Saved data entries:
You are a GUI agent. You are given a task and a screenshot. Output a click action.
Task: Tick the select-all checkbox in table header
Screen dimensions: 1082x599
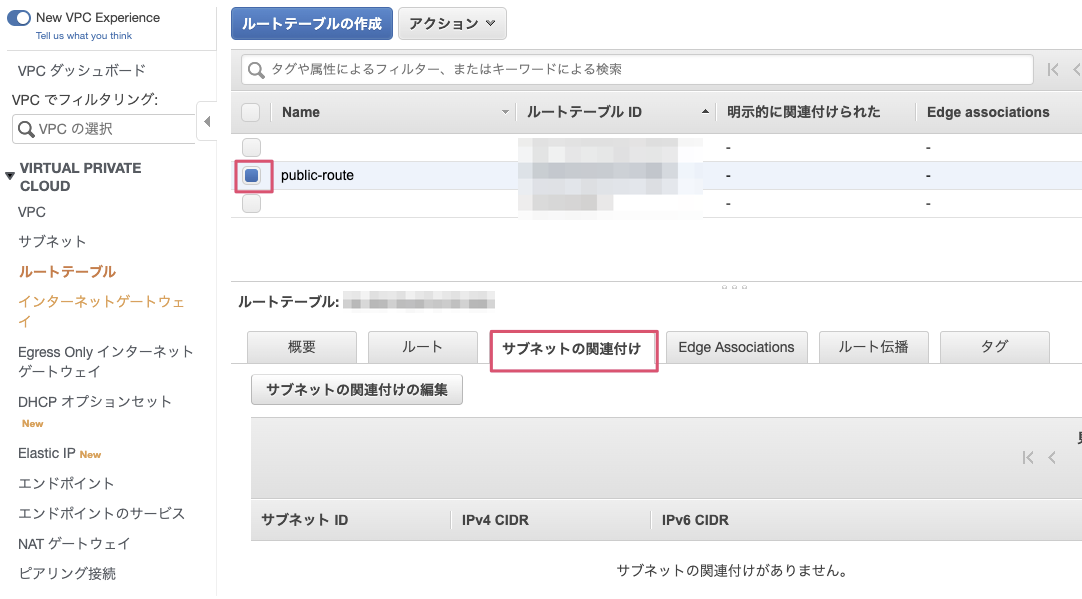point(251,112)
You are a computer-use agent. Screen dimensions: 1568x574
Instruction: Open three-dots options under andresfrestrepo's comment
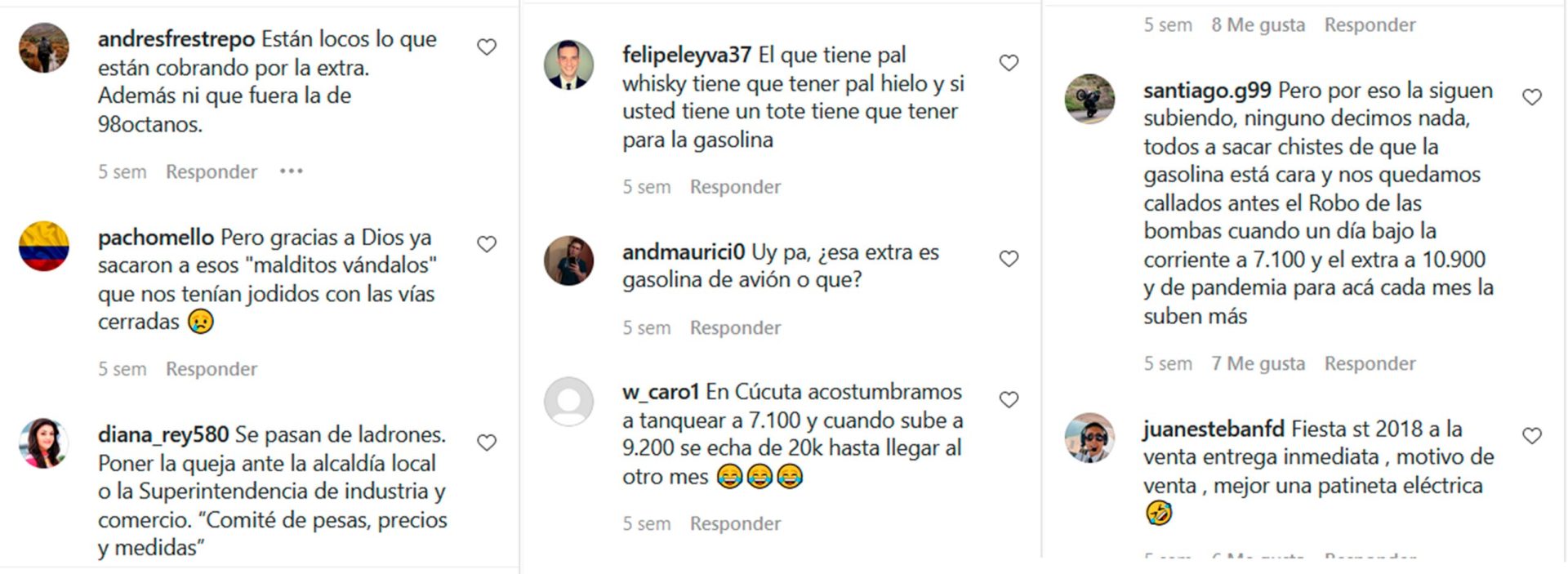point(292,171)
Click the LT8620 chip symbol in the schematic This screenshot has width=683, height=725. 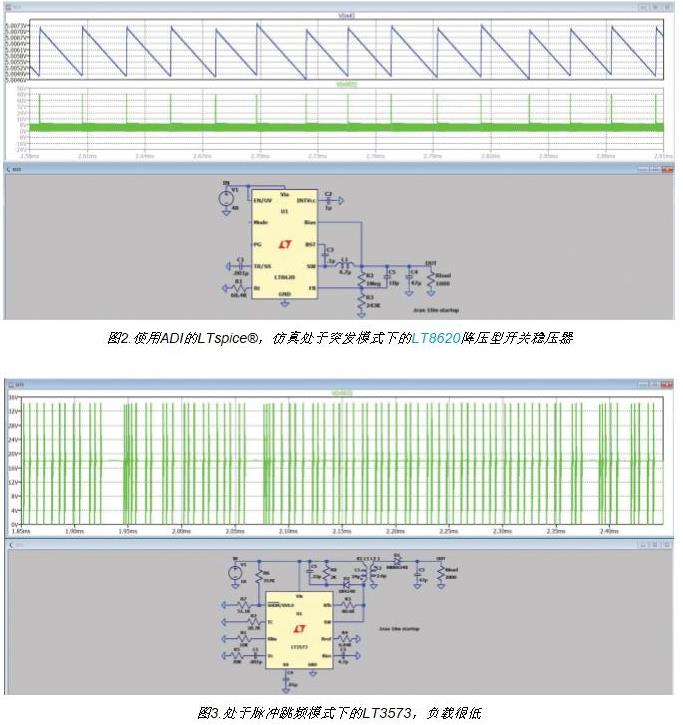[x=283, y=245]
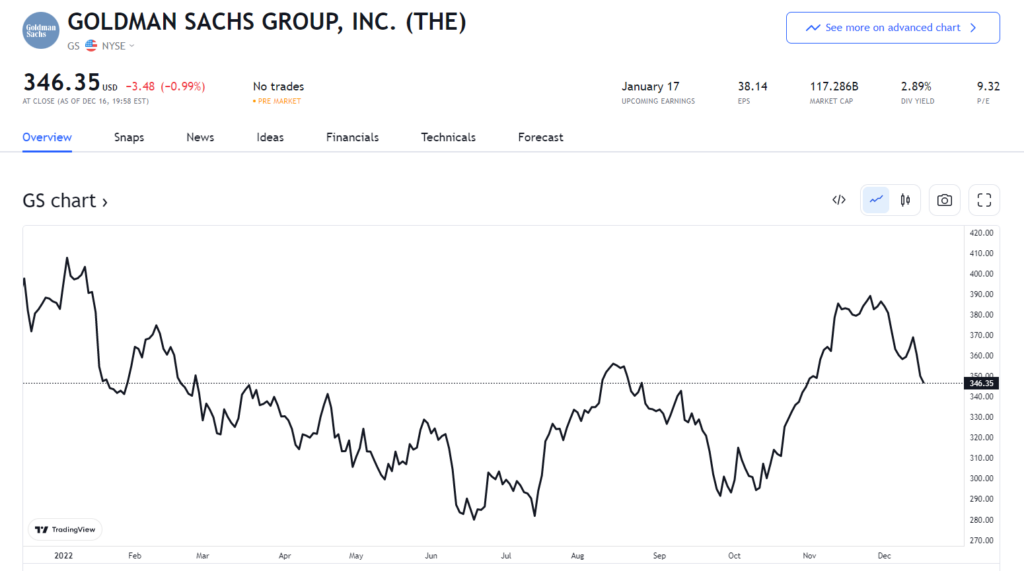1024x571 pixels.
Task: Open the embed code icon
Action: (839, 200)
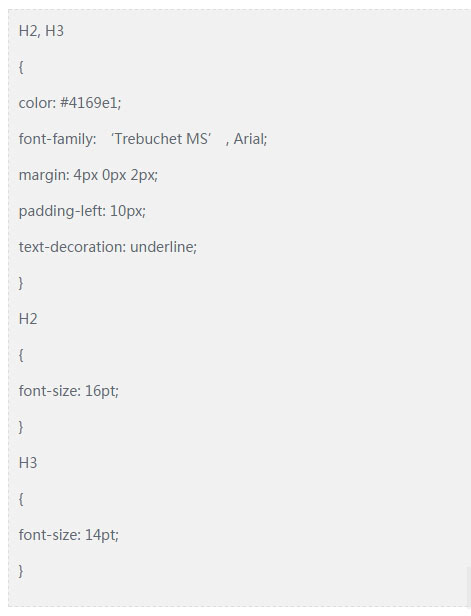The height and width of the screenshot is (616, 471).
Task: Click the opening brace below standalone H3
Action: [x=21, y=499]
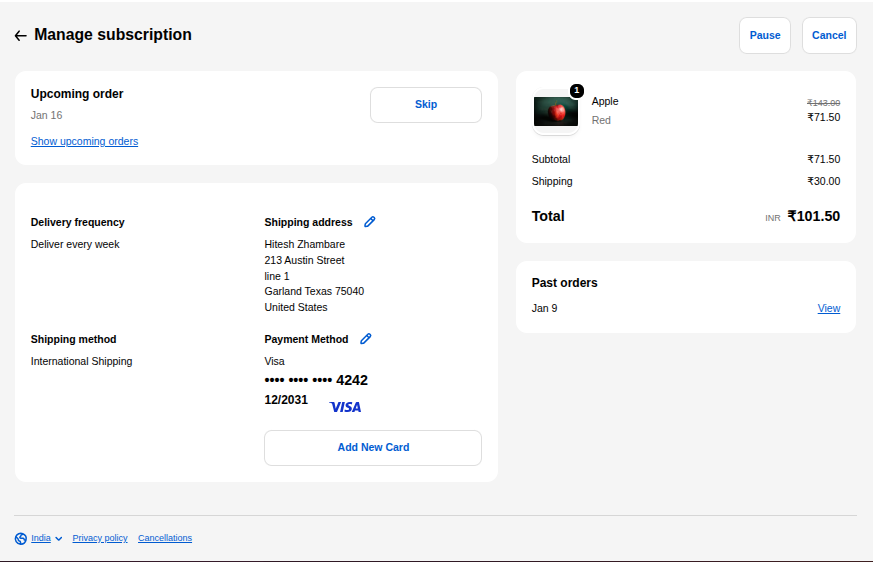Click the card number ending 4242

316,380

▶ Problem statement: Among the records above, find each line holding "agent" and list it.

▶ Answer area:
You are a GUI agent. You are given a task and a screenshot. Output a click action.
You are a computer-use agent. Screen dimensions: 1568x574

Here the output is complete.